Combine batch files?

Hi folks,

I’ve been experiencing some problems generating batch files for a large data set to be analyzed on our computing cluster. I seem to be able to generate batch files for subsets of the folders of images, but when I inspect those batch files, all of them number the images involved beginning from 1. If I cannot solve the batch file generation problem for very large data sets, can you suggest a way so that I can combine the output from each of the smaller batches in such a way that I can avoid naming collisions for the image numbers?

Thanks,

Lee.

If you specify ranges of image sets on the command line (-f and -l switches), it should give you ranges of image sets in your database and CSV files that match those on the command line. Is this what you’re doing?

Hi Lee,

Yes, this is how I’ve been submitting my jobs to our cluster. But suppose that to cover one screen’s worth of data (say 25000 images), I have two batch files representing the same pipeline but over two image sets partitioned from the screen: the first covers 15000 images, the second covers the remaining 10000. If I inspect both batch files, each numbers the images in their respective batches from 1 to . So setting the -f and -l arguments for the second batch file that represents images 15001 - 25000 will fail, since it sees the same images as numbered from 1 - 10000. Unless I write that output (both .tiff files and .csv files produced by ExportToDatabase) to a different directory and do some post-processing, I don’t see how this could work.

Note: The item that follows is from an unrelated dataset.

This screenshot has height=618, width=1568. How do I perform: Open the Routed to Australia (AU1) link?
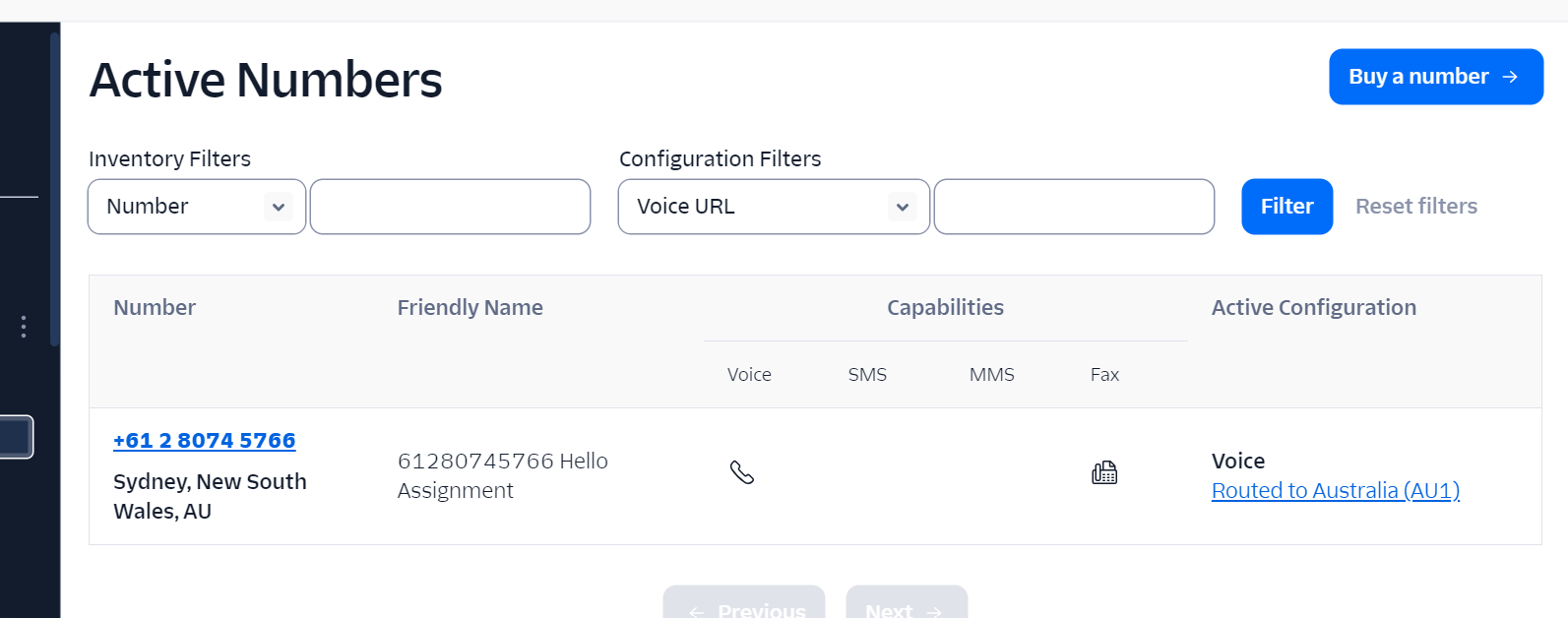tap(1335, 491)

This isn’t such a big issue now that it looks as if I can produce one batch file for the entire screen, but thanks for addressing this all the same :smile:

Lee.

Is there a reason you need to separate them into two separate batches? My default response is to wonder if it’s really necessary, and if so is it a shortcoming we should address in CP, or something external that we need to work around.

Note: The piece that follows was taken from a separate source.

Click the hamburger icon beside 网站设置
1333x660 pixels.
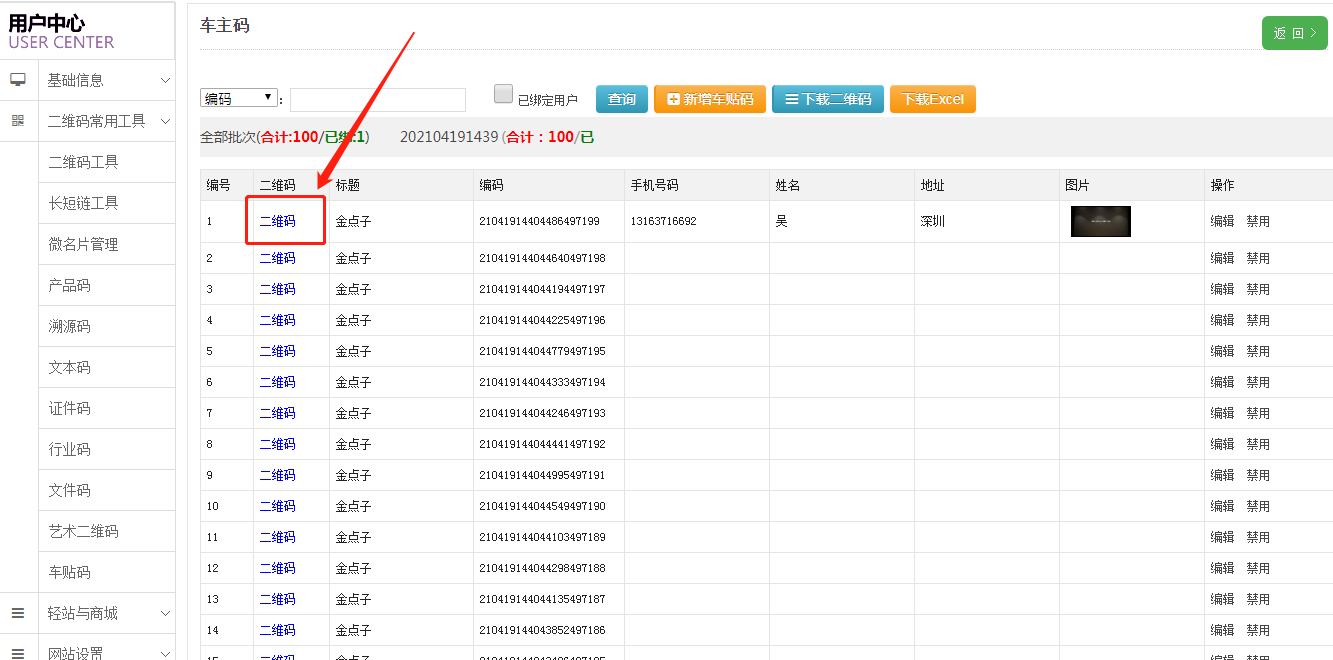point(18,653)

Are you using LoadImages or LoadData to load the images? If the former, you will probably have to do post-processing, though we should consider making it possible to start at an arbitrary image number. If you are using LoadData, then combining the two batches together and selecting subsets using the -f/-l switch should solve the problem.

Postprocessing may not be that difficult, depending on what sort of measurements you are taking. If there’s no cross-image measurement (tracking, for instance), then I believe the only measurement that actually cares about the image number is ImageNumber itself (but one should verify). If this is the case, it’s fairly easy to adjust the data afterward.